Neuroprosthetics

Neuroprosthetics (also called neural prosthetics) is a discipline related to neuroscience and biomedical engineering concerned with developing neural prostheses. They are sometimes contrasted with a brain–computer interface, which connects the brain to a computer rather than a device meant to replace missing biological functionality.[1]

Neural prostheses are a series of devices that can substitute a motor, sensory or cognitive modality that might have been damaged as a result of an injury or a disease. Cochlear implants provide an example of such devices. These devices substitute the functions performed by the eardrum and stapes while simulating the frequency analysis performed in the cochlea. A microphone on an external unit gathers the sound and processes it; the processed signal is then transferred to an implanted unit that stimulates the auditory nerve through a microelectrode array.[2] Through the replacement or augmentation of damaged senses, these devices are intended to improve the quality of life for those with disabilities.

These implantable devices are also commonly used in animal experimentation as a tool to aid neuroscientists in developing a greater understanding of the brain and its functioning. By wirelessly monitoring the brain's electrical signals sent out by electrodes implanted in the subject's brain, the subject can be studied without the device affecting the results. Accurately probing and recording the electrical signals in the brain would help better understand the relationship among a local population of neurons that are responsible for a specific function.[3]

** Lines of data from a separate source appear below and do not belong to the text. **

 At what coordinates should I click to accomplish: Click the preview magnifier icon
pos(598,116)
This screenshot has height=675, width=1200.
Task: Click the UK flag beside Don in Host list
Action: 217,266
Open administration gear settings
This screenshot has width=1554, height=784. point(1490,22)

Neural implants are designed to be as small as possible in order to be minimally invasive, particularly in areas surrounding the brain, eyes, or cochlea. These implants typically communicate with their prosthetic counterparts wirelessly. Additionally, power is currently received through wireless power transmission through the skin. The tissue surrounding the implant is usually highly sensitive to temperature rise, meaning that power consumption must be minimal in order to prevent tissue damage.[4]

The neuroprosthetic currently undergoing the most widespread use is the cochlear implant, with over 736,900 in use worldwide as of 2019.[5]

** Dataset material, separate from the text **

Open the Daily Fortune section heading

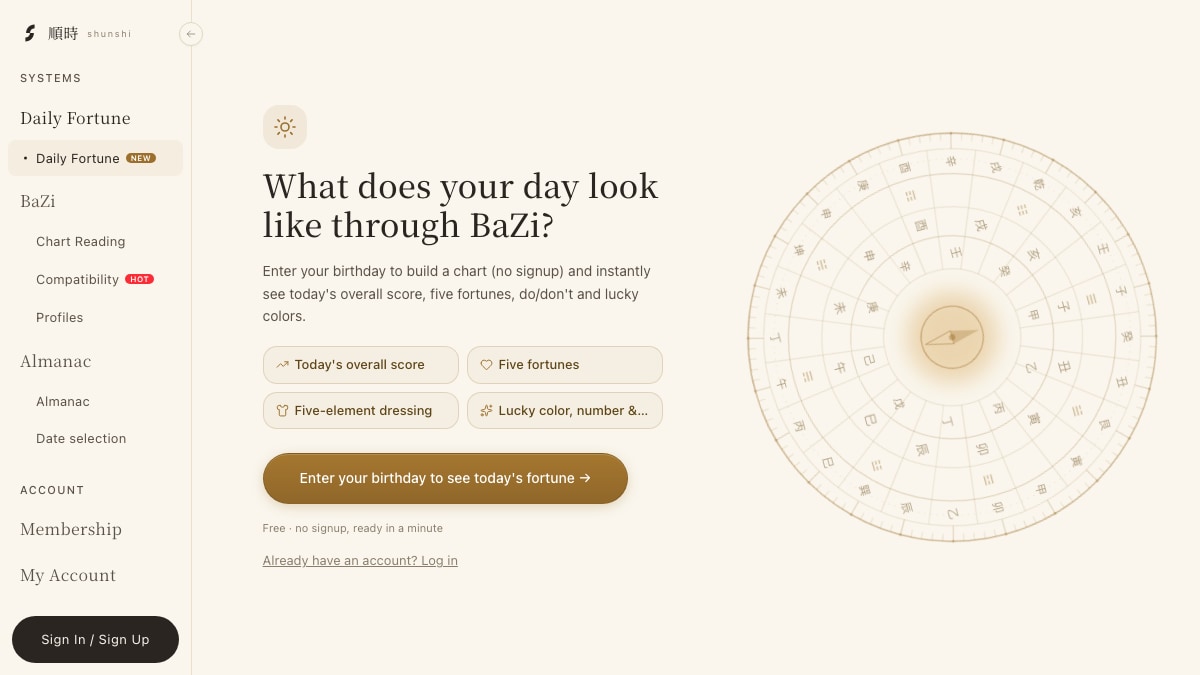pyautogui.click(x=75, y=118)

  1. ^ Krucoff, Max O.; Rahimpour, Shervin; Slutzky, Marc W.; Edgerton, V. Reggie; Turner, Dennis A. (2016-01-01). "Enhancing Nervous System Recovery through Neurobiologics, Neural Interface Training, and Neurorehabilitation". Frontiers in Neuroscience. 10: 584. doi:10.3389/fnins.2016.00584. PMC 5186786. PMID 28082858.
  2. ^ "Cochlear Implants". NIDCD. 24 March 2021. Retrieved 2022-06-27.
  3. ^ Kansaku, Kenji (2021-03-08). "Neuroprosthetics in systems neuroscience and medicine". Scientific Reports. 11 (1): 5404. Bibcode:2021NatSR..11.5404K. doi:10.1038/s41598-021-85134-4. ISSN 2045-2322. PMC 7970876. PMID 33686138.
  4. ^ Daniel Garrison (2007). "Minimizing Thermal Effects of In Vivo Body Sensors". 4th International Workshop on Wearable and Implantable Body Sensor Networks (BSN 2007). IFMBE Proceedings. Vol. 13. pp. 284–89. doi:10.1007/978-3-540-70994-7_47. ISBN 978-3-540-70993-0.
  5. ^ "Cochlear Implants". 2021-03-24.